## WORK TASK
Arrange the material below as a Markdown table with the columns "Row" and "Line". Include everything from the start of the material down to the line containing "This screenshot has width=1438, height=812.", number each row, and leave out blank lines.

## RECORDS FOR THIS EXERCISE
::::::::

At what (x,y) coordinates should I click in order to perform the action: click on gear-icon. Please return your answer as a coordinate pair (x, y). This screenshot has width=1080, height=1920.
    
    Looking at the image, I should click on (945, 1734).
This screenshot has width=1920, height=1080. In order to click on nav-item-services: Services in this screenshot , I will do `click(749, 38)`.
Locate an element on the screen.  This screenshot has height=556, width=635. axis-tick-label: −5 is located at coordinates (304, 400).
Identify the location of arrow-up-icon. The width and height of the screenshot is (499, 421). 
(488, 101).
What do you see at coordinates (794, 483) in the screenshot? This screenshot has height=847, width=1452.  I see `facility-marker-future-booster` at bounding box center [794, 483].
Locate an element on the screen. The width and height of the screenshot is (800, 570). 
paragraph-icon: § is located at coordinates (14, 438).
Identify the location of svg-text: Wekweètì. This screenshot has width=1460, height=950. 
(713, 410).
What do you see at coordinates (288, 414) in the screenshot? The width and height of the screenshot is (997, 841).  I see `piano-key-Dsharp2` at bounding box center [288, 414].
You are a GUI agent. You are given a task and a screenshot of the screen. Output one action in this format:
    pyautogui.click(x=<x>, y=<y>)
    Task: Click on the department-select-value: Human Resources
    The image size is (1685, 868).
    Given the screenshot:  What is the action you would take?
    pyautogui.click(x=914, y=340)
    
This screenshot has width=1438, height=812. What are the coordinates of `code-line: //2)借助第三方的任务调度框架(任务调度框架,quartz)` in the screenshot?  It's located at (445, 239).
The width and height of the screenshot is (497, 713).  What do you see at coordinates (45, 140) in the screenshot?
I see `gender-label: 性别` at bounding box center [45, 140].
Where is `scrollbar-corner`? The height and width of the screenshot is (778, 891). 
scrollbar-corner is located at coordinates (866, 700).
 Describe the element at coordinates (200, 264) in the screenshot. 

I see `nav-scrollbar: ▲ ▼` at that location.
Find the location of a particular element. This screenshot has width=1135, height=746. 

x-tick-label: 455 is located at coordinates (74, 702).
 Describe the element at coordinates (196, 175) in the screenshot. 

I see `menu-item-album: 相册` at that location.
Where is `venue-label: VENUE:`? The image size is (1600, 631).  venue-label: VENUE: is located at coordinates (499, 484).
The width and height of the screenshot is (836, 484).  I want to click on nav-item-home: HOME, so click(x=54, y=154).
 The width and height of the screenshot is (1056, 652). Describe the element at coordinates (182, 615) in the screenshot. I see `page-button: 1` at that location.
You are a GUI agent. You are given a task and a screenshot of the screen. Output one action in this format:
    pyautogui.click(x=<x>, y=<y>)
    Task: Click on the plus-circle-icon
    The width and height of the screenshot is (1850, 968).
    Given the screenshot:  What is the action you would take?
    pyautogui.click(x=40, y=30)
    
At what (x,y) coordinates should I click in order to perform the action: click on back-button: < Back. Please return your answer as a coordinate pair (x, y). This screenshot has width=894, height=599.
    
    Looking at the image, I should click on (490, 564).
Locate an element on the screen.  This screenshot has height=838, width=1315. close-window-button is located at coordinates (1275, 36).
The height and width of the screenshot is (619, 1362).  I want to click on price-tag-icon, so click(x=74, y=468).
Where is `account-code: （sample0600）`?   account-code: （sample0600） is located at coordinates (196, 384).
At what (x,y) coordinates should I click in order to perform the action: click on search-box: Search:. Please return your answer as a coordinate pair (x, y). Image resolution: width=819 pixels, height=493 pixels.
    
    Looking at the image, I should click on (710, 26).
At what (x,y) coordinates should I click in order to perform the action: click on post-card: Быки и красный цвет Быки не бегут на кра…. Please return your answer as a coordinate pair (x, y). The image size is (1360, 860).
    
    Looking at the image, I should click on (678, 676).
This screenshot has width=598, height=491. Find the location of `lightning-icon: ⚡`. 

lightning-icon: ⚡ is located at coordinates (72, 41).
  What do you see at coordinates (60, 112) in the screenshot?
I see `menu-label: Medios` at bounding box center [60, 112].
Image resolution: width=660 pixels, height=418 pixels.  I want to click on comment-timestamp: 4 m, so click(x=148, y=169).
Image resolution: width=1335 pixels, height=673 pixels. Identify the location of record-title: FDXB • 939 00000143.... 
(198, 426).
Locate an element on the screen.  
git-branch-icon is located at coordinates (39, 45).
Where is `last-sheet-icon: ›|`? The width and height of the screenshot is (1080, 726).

::::::::

## OUTPUT FOR THIS TASK
| Row | Line |
|---|---|
| 1 | At what (x,y) coordinates should I click in order to perform the action: click on gear-icon. Please return your answer as a coordinate pair (x, y). This screenshot has width=1080, height=1920. |
| 2 |     Looking at the image, I should click on (945, 1734). |
| 3 | This screenshot has width=1920, height=1080. In order to click on nav-item-services: Services in this screenshot , I will do `click(749, 38)`. |
| 4 | Locate an element on the screen.  This screenshot has height=556, width=635. axis-tick-label: −5 is located at coordinates (304, 400). |
| 5 | Identify the location of arrow-up-icon. The width and height of the screenshot is (499, 421).  |
| 6 | (488, 101). |
| 7 | What do you see at coordinates (794, 483) in the screenshot? This screenshot has height=847, width=1452.  I see `facility-marker-future-booster` at bounding box center [794, 483]. |
| 8 | Locate an element on the screen. The width and height of the screenshot is (800, 570).  |
| 9 | paragraph-icon: § is located at coordinates (14, 438). |
| 10 | Identify the location of svg-text: Wekweètì. This screenshot has width=1460, height=950.  |
| 11 | (713, 410). |
| 12 | What do you see at coordinates (288, 414) in the screenshot? The width and height of the screenshot is (997, 841).  I see `piano-key-Dsharp2` at bounding box center [288, 414]. |
| 13 | You are a GUI agent. You are given a task and a screenshot of the screen. Output one action in this format: |
| 14 |     pyautogui.click(x=<x>, y=<y>) |
| 15 |     Task: Click on the department-select-value: Human Resources |
| 16 |     The image size is (1685, 868). |
| 17 |     Given the screenshot:  What is the action you would take? |
| 18 |     pyautogui.click(x=914, y=340) |
| 19 | This screenshot has width=1438, height=812. What are the coordinates of `code-line: //2)借助第三方的任务调度框架(任务调度框架,quartz)` in the screenshot?  It's located at (445, 239). |